One cause of skepticism is the source: The White House. Most of the report that generated the cocaine figures was classified, and the only nuggets that slipped out validated the existing anti-narcotics strategies in Mexico and the United States. The Bush White House has a gift for drawing optimistic conclusions from intelligence that doesn’t warrant them. It doesn’t strain credulity to imagine the ONDCP massaging the raw data to meet their political needs.
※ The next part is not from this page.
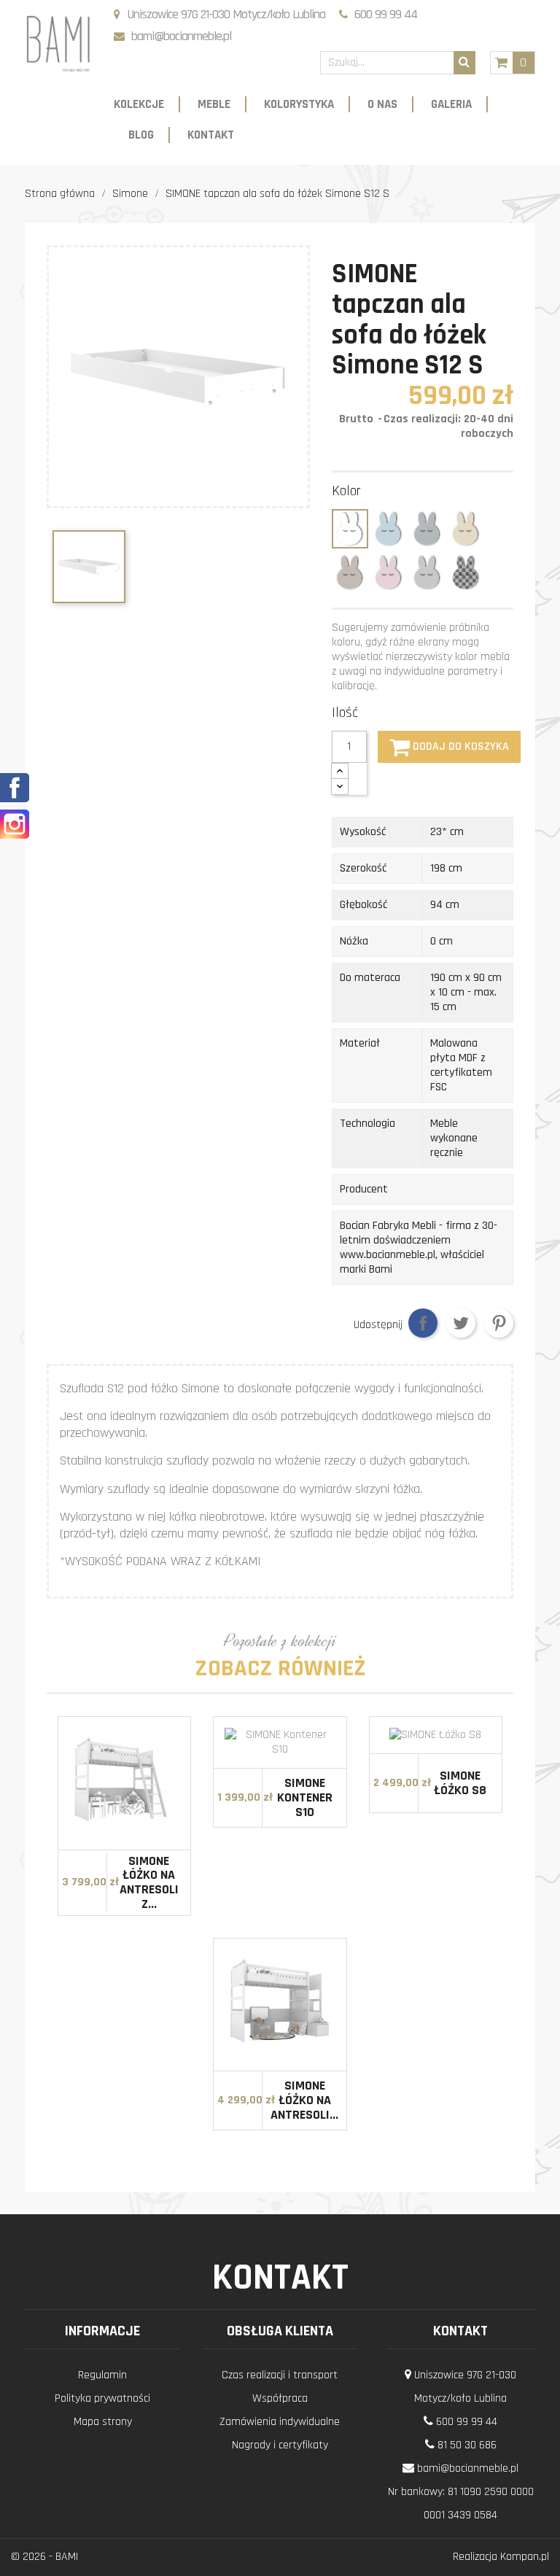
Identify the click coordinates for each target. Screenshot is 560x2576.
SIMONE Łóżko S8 (460, 1783)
The ONDCP’s release seemed in part to be an answer to a September report from the US Government Accountability Office, whose lengthy title included the phrase “Tons of Illicit Drugs Continue to Flow into the United States,” and was generally critical of the lack of cooperation between Mexico and the United States. Like virtually every other credible report written about the challenges drug warriors face, the GAO’s didn’t leave the reader thinking that success is right around the corner. And the GAO is strenuously non-partisan and objective, while The White House, to put it mildly, is not.

Another flaw is that the report condenses the cocaine prices in various cities into one national market, which ignores regional variation and raises more questions. According to the Drug Enforcement Administration’s own sources (as sited by Ken Dermota in the July/August edition of The Atlantic), until recently people in Miami and New York paid as little as US$20 for gram of cocaine, while users in Denver and Detroit dished out up to six times that amount.

How has the rise in cocaine prices affected each individual city? And how was the national average reached? Is the higher price in Denver weighted as heavily as New York or Miami, where there are presumably many more users?

Even if one assumes that the broad conclusions reached in the ONDCP report are basically accurate, crediting the United States’ or Mexico’s anti-drug policies for the increased cost is a significant leap of faith. Shifts in the drug market, often driven by factors outside of the government’s control, could just as easily be responsible for any scarcity in cocaine.

The different Mexican cartels recently redivided smuggling roots as a part of a cease fire in the cartels’ internecine wars. Newer Mexican gangs are also reportedly challenging the hegemony of established drug networks in many northeastern American cities, where most of the shortages are concentrated. Either of these could be a cause of any disruption of the cocaine market.

The reorganization of the Mexican cartels shows that even if the Mexican government can provoke a shortage of cocaine in American cities, it will be difficult to maintain. Drug cartels, like most successful businesses, are nothing if not adaptable. For four decades, drug cartels have managed to bribe or bully their way past every government obstacle. If demand for cocaine remains strong, we would be naïve to assume that simply with a little more determination the cartels can be deterred.

Link!
 
It would be nice to see if there has been any research done into this by an independent body. The way they report seizures is very revealing and indicates a general disregard for any integrity.

Even some kind of meta analysis would be useful. Eventually I'd like to look into the differences in protocol in data gathering/reporting from the US and UN for drugs.
 
what the fuck? why can i get cocaine for less than that...and i live in Canada. That has to be bullshit. Ohh yaaa all the badest boys are paying $118.70 a gram these days.
 
not one eighteen....one eighteen....AND SEVENTY CENTS ya heard! that makes all the difference. 8)
 
If your talking about a pure gram that figure looks cheap.
 
i dont think too many ppl are going with out coke, from the few ppl i know that do it and the ppl on here, it seems like its as prevalent as ever. more seizures means less on the street, but it can also mean whats on the street has been wacked a few extra times to make up for the lost $$.

when your high up like that the purity just may change a little, but its always going to be around. some ppl live on that shit.
 
lacey k said:
not one eighteen....one eighteen....AND SEVENTY CENTS ya heard! that makes all the difference. 8)

Haven't you seen the standard issue change dispensers all the best dealers are using these days?